Observation analyses were conducted to evaluate the association between mean spherical equivalent refractive error and primary open-angle glaucoma (POAG) risk in a cohort from the Genetic Epidemiology Research on Adult Health and Aging consisting of 54,755 non-Hispanic white individuals, of whom 44,344 had refractive error measurements and 4,047 had POAG.
The authors found that POAG cases had lower mean spherical equivalent refractive error and were more likely to have myopia and high myopia compared with controls (40.2% vs. 34.1% for myopia and 8.5% vs. 6.8% for high myopia). Genome-wide genetic correlation analysis using cross-trait linkage disequilibrium score regressions found evidence of a genetic association for POAG, myopia and high myopia. Subsequently, to investigate whether refractive error causally affects the risk for POAG, two-sample Mendelian randomization analyses were conducted using 168 independent genetic variants from a previous genome-wide association study conducted in Europe among 102,117 UK Biobank individuals.

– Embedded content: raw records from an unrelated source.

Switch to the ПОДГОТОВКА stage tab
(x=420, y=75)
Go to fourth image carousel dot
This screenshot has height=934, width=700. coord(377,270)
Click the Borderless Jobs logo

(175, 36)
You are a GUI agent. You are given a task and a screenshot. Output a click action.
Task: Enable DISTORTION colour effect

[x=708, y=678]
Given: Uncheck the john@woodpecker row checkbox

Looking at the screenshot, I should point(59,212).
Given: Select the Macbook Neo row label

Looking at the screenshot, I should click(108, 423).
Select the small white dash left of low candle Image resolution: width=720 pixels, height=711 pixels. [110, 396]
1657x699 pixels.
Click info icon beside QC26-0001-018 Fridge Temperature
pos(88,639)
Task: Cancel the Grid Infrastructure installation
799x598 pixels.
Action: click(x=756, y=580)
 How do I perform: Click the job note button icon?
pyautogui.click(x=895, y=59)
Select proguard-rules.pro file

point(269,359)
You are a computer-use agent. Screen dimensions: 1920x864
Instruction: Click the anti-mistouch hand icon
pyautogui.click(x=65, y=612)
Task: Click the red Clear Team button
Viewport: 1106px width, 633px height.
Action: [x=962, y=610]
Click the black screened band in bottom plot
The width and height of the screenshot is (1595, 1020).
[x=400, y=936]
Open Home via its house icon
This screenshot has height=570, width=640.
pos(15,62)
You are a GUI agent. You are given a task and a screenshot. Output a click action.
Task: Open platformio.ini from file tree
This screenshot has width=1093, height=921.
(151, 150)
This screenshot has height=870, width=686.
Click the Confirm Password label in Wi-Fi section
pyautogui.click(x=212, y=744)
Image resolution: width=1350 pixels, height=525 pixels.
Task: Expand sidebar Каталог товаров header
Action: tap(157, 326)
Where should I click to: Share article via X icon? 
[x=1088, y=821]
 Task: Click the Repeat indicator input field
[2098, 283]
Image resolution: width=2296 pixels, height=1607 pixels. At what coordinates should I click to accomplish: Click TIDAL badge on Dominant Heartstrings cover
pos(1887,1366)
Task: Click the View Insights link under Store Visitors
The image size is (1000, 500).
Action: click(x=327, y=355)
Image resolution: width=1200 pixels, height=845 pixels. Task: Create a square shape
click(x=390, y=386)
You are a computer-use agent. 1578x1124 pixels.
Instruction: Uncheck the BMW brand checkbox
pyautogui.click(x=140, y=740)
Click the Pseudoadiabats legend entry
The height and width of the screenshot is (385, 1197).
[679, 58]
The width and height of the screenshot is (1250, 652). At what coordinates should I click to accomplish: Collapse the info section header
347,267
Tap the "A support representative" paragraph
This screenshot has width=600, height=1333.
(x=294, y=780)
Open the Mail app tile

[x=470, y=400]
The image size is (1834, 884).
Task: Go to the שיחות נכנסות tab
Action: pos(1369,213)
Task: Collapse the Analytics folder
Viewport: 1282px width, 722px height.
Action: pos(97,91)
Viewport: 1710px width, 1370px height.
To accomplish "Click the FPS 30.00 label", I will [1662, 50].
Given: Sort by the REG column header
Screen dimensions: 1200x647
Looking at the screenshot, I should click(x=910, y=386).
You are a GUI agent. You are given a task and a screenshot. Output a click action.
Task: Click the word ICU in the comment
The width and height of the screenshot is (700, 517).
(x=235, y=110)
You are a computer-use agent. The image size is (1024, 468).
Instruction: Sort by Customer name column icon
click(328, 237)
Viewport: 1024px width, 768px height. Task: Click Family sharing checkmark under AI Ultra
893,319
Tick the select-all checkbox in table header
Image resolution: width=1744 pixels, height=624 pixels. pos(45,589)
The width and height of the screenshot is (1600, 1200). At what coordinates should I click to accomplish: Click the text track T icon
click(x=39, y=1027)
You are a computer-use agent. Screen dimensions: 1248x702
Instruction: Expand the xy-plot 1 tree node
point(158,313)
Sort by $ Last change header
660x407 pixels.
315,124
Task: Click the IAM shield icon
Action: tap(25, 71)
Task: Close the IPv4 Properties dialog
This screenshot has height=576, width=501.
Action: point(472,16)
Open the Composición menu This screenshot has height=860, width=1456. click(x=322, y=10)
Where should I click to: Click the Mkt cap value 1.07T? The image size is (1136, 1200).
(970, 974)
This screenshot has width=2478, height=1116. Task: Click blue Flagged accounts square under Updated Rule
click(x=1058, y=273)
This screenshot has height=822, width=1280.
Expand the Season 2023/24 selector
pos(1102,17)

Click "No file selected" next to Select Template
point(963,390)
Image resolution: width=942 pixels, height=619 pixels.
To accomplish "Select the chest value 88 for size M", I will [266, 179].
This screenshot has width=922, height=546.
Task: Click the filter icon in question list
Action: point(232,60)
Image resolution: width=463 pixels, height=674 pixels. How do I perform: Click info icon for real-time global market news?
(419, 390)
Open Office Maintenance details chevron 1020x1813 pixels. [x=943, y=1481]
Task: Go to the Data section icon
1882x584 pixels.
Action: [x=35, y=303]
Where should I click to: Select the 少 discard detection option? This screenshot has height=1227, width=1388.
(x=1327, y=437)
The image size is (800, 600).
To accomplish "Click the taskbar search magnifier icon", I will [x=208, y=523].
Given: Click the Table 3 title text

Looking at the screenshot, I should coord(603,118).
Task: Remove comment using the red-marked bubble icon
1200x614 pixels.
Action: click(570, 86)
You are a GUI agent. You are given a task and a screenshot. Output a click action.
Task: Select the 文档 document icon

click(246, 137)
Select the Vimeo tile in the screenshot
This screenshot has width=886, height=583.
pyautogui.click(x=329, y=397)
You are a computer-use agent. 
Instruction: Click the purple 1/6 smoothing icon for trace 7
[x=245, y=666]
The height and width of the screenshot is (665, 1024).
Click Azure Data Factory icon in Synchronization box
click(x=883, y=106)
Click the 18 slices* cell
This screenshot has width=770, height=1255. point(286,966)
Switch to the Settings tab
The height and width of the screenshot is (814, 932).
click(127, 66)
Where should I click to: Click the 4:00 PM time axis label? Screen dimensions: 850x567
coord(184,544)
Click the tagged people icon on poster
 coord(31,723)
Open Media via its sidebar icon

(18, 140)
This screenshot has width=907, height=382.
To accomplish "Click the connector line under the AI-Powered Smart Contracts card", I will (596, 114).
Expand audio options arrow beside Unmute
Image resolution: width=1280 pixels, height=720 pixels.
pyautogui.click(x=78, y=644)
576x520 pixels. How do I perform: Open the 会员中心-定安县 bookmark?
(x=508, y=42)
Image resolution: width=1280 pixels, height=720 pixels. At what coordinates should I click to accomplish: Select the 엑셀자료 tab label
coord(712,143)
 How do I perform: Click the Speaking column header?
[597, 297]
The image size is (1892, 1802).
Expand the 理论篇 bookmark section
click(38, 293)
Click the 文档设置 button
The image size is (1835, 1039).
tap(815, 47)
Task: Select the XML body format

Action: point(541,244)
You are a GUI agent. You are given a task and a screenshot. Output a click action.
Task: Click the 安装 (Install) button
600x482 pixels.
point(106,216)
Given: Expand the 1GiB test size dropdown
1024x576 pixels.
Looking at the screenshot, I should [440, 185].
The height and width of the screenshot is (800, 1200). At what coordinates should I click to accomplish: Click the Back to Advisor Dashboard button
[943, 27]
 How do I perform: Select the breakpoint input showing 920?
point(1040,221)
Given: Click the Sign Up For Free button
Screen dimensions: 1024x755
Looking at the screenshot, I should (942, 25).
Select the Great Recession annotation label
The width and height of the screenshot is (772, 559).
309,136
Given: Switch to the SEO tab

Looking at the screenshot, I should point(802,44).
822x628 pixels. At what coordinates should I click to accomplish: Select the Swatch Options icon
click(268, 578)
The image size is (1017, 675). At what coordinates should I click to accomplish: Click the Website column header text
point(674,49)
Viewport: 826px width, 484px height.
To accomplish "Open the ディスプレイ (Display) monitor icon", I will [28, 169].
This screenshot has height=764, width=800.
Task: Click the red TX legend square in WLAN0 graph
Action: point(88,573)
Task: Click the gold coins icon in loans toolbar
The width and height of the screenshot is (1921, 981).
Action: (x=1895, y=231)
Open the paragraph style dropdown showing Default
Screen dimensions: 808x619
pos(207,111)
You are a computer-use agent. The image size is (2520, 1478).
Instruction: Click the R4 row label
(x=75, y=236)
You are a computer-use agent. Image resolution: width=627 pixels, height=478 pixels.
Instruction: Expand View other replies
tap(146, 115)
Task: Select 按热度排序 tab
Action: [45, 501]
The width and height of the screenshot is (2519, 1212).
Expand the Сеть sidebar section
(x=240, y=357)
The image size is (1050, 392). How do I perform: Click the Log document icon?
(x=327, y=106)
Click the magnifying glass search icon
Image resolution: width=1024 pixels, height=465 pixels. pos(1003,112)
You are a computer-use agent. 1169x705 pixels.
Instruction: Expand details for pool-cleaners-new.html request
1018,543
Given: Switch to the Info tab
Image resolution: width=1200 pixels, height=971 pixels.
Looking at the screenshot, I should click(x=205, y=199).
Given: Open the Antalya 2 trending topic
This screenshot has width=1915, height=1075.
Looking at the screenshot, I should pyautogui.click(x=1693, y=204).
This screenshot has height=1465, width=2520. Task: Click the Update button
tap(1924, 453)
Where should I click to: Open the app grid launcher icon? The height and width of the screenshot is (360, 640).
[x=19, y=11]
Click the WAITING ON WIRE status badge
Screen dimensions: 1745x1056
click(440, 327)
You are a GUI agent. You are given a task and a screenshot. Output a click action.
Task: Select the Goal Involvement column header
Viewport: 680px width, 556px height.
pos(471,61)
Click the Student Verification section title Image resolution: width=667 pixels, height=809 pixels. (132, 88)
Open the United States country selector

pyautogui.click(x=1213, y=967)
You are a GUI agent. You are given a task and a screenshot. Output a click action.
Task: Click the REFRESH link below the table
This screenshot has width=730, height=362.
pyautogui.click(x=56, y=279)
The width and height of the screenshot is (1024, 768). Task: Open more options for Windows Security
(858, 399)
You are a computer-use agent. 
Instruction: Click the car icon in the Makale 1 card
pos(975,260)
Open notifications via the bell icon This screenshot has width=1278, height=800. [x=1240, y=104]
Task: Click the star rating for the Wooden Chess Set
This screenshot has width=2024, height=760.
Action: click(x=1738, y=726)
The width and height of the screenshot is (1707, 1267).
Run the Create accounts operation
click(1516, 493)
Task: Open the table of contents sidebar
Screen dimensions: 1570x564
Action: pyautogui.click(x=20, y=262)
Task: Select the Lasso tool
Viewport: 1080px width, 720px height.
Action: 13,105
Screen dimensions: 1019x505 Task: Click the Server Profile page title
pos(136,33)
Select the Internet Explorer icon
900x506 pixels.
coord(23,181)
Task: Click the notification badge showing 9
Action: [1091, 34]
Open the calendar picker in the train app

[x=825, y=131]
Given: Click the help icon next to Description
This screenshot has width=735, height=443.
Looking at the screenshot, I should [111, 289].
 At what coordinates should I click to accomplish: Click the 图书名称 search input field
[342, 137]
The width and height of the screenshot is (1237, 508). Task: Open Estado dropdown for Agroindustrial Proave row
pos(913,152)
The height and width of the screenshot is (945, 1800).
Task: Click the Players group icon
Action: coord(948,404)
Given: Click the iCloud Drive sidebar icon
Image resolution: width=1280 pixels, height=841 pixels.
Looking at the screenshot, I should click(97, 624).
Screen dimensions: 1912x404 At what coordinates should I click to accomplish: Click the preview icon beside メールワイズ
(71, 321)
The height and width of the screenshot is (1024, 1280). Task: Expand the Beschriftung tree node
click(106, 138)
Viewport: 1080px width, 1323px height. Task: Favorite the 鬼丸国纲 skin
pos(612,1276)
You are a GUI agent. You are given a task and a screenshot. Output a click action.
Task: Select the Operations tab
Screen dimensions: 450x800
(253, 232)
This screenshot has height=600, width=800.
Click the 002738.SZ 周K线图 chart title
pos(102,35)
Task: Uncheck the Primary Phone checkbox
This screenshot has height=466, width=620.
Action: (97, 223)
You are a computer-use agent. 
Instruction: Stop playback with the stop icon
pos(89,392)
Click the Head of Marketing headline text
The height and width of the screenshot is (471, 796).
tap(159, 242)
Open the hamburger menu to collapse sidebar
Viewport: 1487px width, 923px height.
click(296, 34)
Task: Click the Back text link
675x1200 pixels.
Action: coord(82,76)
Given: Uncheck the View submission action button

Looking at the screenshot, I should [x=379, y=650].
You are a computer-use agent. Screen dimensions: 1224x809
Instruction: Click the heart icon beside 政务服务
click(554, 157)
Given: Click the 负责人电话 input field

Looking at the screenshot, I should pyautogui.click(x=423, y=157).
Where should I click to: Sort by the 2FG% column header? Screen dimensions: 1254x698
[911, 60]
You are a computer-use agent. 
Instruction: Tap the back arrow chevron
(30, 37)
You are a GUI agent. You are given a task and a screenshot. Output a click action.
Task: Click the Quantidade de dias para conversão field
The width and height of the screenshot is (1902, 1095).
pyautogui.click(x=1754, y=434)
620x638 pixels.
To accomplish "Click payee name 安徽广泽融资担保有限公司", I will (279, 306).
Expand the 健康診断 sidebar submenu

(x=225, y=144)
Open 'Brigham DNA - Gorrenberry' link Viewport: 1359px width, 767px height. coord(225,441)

“We found evidence for a causal effect of [refractive error] on POAG risk, as a more negative [mean spherical equivalent refractive error] was associated with an increased risk of POAG,” the authors wrote.
These findings, they noted, support the use of refractive error as a metric to help stratify the risk for POAG in the general population and inform strategies for targeted screening, “which would lead to earlier diagnosis and preventative strategies for high-risk individuals.”
“Altogether, clarifying the nature of the association between [refractive error] and POAG may open new avenues of investigation into the specific mechanisms underlying these vision disorders,” they wrote.